被告人長谷川邦夫に対し、この裁判確定の日から二年間右刑の執行を猶予する。
理由
(罪となるべき事実)
被告人株式会社三洋技研(以下、「被告人会社」という。)は、肩書地に本店を置き、プラスチック加工機械・木工機械・軽金属加工機械の設計・製作・販売などを目的とする資本金一〇〇〇万円の株式会社であり、被告人の長谷川邦夫(以下、「被告人」という。)は、被告人会社の代表取締役としてその業務全般を統括していたものであるが、被告人は被告人会社の業務に関し法人税を免れようと企て、売上の一部を除外し、別途設けた被告人あるいは被告人会社名義の銀行預金口座に入金するなどの方法により所得を秘匿した上、
第一 昭和五七年九月一日から同五八年八月二〇日までの事業年度における被告人会社の実際の所得金額が二一六八万二〇二九円で、これに対する法人税額が八一〇万九〇〇〇円であるのに、同年一〇月二〇日、愛知県豊橋市前田町一丁目九番地の四所在の豊橋税務署において、同税務署長に対し、所得金額が六九万六一七九円でこれに対する法人税額が一七万一四〇〇円である旨の虚偽過少の法人税確定申告書を提出し、そのまま納期限を徒過させ、もって不正の行為により被告人会社の右事業年度における正規の法人税額との差額七九三万七六〇〇円を免れ、
第二 同五八年八月二一日から同五九年八月二〇日までの事業年度における被告人会社の実際の所得金額が七五七万三四三〇円で、これに対する法人税額が二三二万二〇〇〇円であるのに、同年一〇月二〇月、右豊橋税務署において、同税務署長に対し、所得金額が二一五万〇六〇七円で、これに対する法人税額が六四万〇九〇〇円である旨の虚偽過少の法人税確定申告書を提出し、そのまま納期限を徒過させ、もって不正の行為により被告人会社の右事業年度における正規の法人税額との差額一六八万一一〇〇円を免れ、
第三 同五九年八月二一日から同六〇年八月二〇日までの事業年度における被告人会社の実際の所得金額が八七三六万四七八〇円で、これに対する法人税額が三六八二万〇二〇〇円であるのに、同年一〇年二一日、右豊橋税務署において、同税務署長に対し、所得金額が七二〇万一八七一円で、これに対する法人税額が二二〇万七九〇〇円である旨の虚偽過少の法人税確定申告書を提出し、そのまま納期限を徒過させ、もって不正の行為により被告人会社の右事業年度における正規の法人税額との差額三四六一万二三〇〇円を免れ
たものである。
(証拠の標目)
判示事実全部について
一 被告人の当公判廷における供述
一 被告人の検察官に対する供述調書
一 被告人の大蔵事務官に対する質問てん末書九通
一 長谷川れい子の検察官に対する供述調書
一 長谷川れい子の大蔵事務官に対する質問てん末書七通
一 大蔵事務官作成の「脱税計算書説明資料」と題する書面
一 検察事務官作成の「報告書」と題する書面
一 登記官今井清作成の登記簿謄本
判示第一の事実について
一 大蔵事務官作成の「証明書」と題する書面(ただし、その第一丁表左上部に「記録証第八二号」と記されているもの。)
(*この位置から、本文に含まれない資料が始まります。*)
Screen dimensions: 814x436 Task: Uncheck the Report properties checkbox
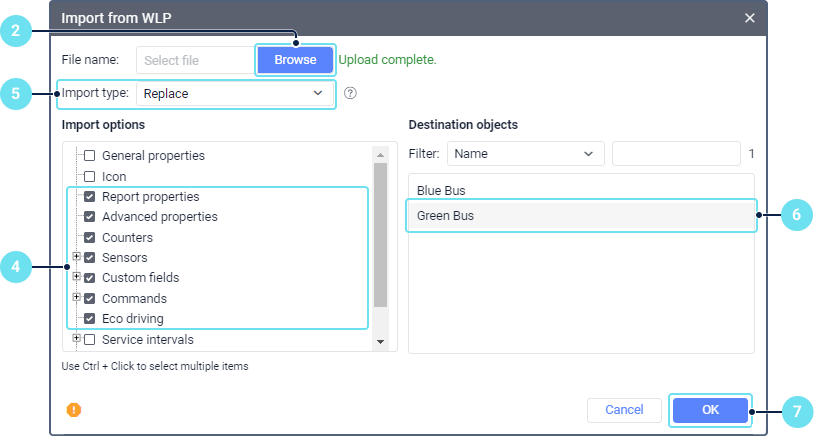90,197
一 大蔵事務官作成の「脱税額計算書」と題する書面(ただし、その第一丁表左下部に「記録証第一八五号」と記されているもの。)
判示第二の事実について
一 大蔵事務官作成の「証明書」と題する書面(ただし、その第一丁表左上部に「記録証第八三号」と記されているもの。)
一 大蔵事務官作成の「脱税額計算書」と題する書面(ただし、その第一丁表左下部に「記録証第一八六号」と記されているもの。)
判示第三の事実について
一 大蔵事務官作成の「証明書」と題する書面(ただし、その第一丁表左上部に「記録証第八四号」と記されているもの。)
一 大蔵事務官作成の「脱税額計算書」と題する書面(ただし、その第一丁表左下部に「記録証第一八七号」と記されているもの。)
(法令の適用)
被告人らの判示各所為は、各事業年度ごとに法人税法一五九条一項(被告人会社については、さらに同法一六四条一項)に該当するところ、被告人については所定刑中懲役刑を選択することとし、以上は刑法四五条前段の併合罪であるから、被告人会社については同法四八条二項により各罪所定の罰金を合算した金額の範囲内において罰金一五〇〇万円に、被告人については同法四七条本文、一〇条により犯情の最も重い判示第三の罪の刑に法定の加重をした刑期の範囲内において懲役八月にそれぞれ処し、被告人に対し同法二五条一項を適用してこの裁判確定の日から二年間、右刑の執行を猶予することとし、主文のとおり判決する。